Brabham BT46B Fan Car | Formula 1 | 1978
The Brabham BT46B was conceived and built to strike back at the dominant Lotus cars in the 1978 Formula 1 season. The Lotus cars introduced the concept of ground effects, in which engineers realized the air passing under the cars was as important as the air running over the car. If the air under the car was able to pass more smoothly underneath, the air would go through more quickly. Thus, the air pressure beneath the car would be lower than the pressure above it, allowing atmospheric pressure to further help to push the car down onto the track. With the increased downforce, the cars were able to corner much harder and faster, giving the cars an advantage. Dissimilar to more conventional front and rear wings the ground effects solution did not create more drag, allowing cars to maintain their high speeds on straights without additional horsepower. Needless to say, this was a very major discovery in the sport.
As half of Formula 1 is always a behind the scenes battle between team engineers and the rulemakers, the engineers are always looking for ways to get a couple steps ahead of both the other teams and the FIA. Designer Gordon Murray wanted to do just that for the Brabham team, and the BT46B was born. Murray was one of the first designers after Lotus to realize how important ground effects were but couldn’t do it in the same manner as the Lotus engineers. Lotus, using a sleek V8, was able to vastly reshape the bottom of the car around the engine to create a low pressure area under the car. However, due to the size and shape of the Alfa Romeo flat-12 used in the Brabhams, Murray would not be able to achieve the desired results with the same technique.

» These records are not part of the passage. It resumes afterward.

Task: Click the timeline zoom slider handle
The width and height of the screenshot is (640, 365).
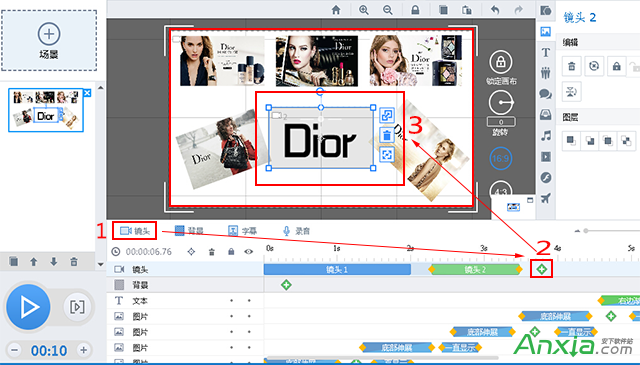Action: 586,231
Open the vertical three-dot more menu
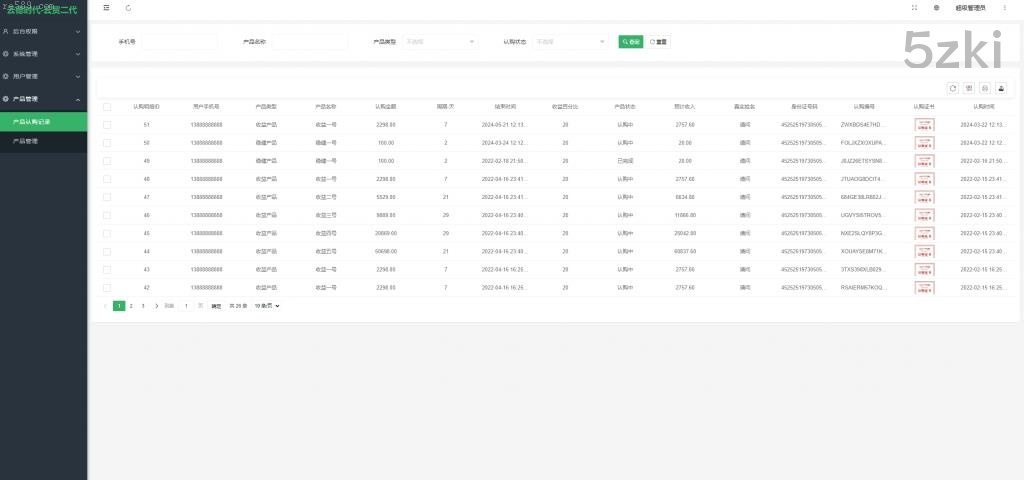 click(1004, 8)
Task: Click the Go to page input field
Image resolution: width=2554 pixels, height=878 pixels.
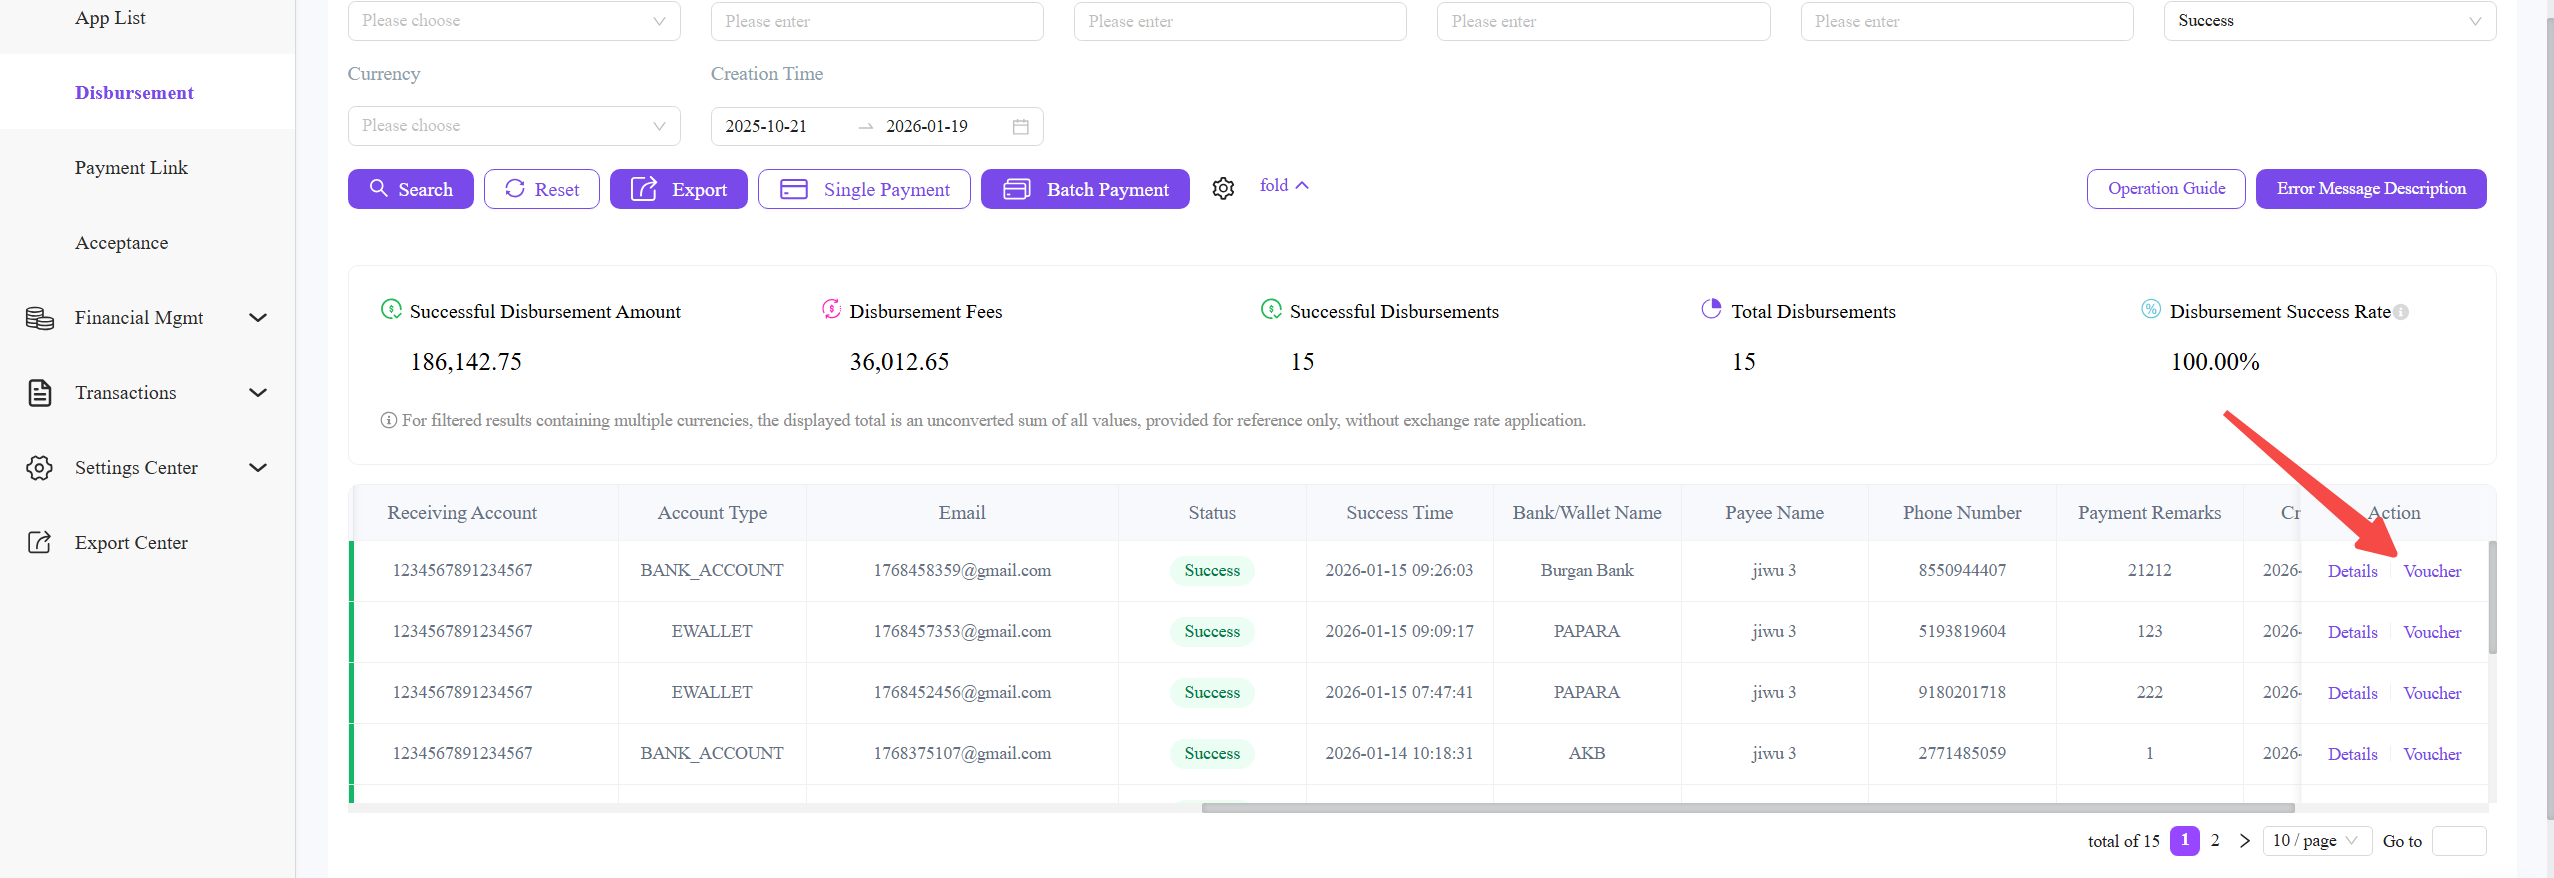Action: (2458, 841)
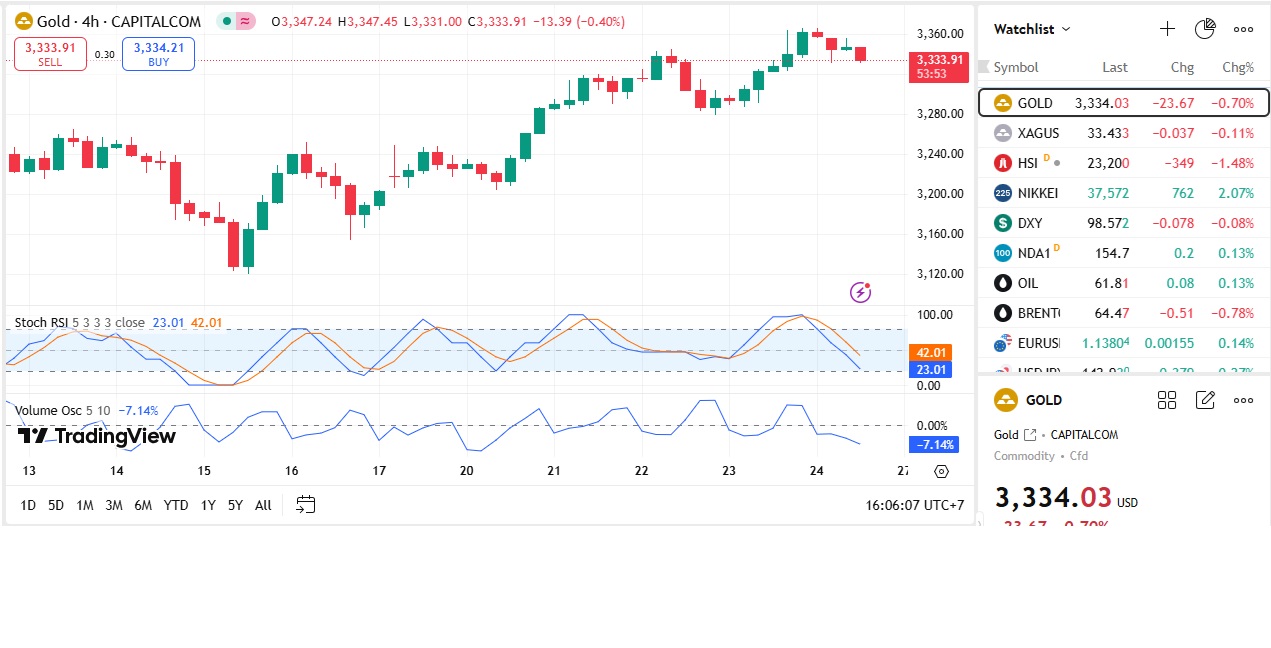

Instead, Murray took a genius jump outside the box. Since natural airflow alone wouldn’t work to improve downforce in his cars, Murray installed a giant fan to the rear of the car. The fan was connected to the car’s engine by clutches, and the engine bay of the car was sealed to create a low pressure zone under the car. As the fan was connected to to the engine itself, it was said that when drivers got on the throttle the car would visibly squat down on itself as the downforce increased.
The two Brabhams debuted in the eighth race of the 1978 season at the Swedish Grand Prix at Anderstorp. The Brabhams qualified second and third, behind Lotus driver Mario Andretti. In the race the Brabhams proved to be a success, however, the car driven by John Watson spun off on the 19th lap, taking him out of contention for a top spot in the race. The Brabham driven by Niki Lauda, however, powered past Andretti in his Lotus and ended up winning the race by over 30 seconds. Rival teams immediately protested and the heads of the other teams went after Brabham owner Bernie Ecclestone, who wanted to become president of the Formula One Constructors Association. To become president of the FOCA, Ecclestone would need their support and he made a deal with the FOCA to race the car a few more times before withdrawing the car from competition. However, the car was deemed illegal before it saw any more track time and Ecclestone, of course, complied without further argument. Ecclestone did go on to become president of the FOCA in 1978, and remains very involved in Formula 1 to this day.
The Brabham team returned to their original chassis design and never raced the Fan Cars in Formula 1 again, losing the 1978 season championship to Lotus. One of the brilliant Fan Cars can still be seen in action at the Goodwood Festival of Speed every so often.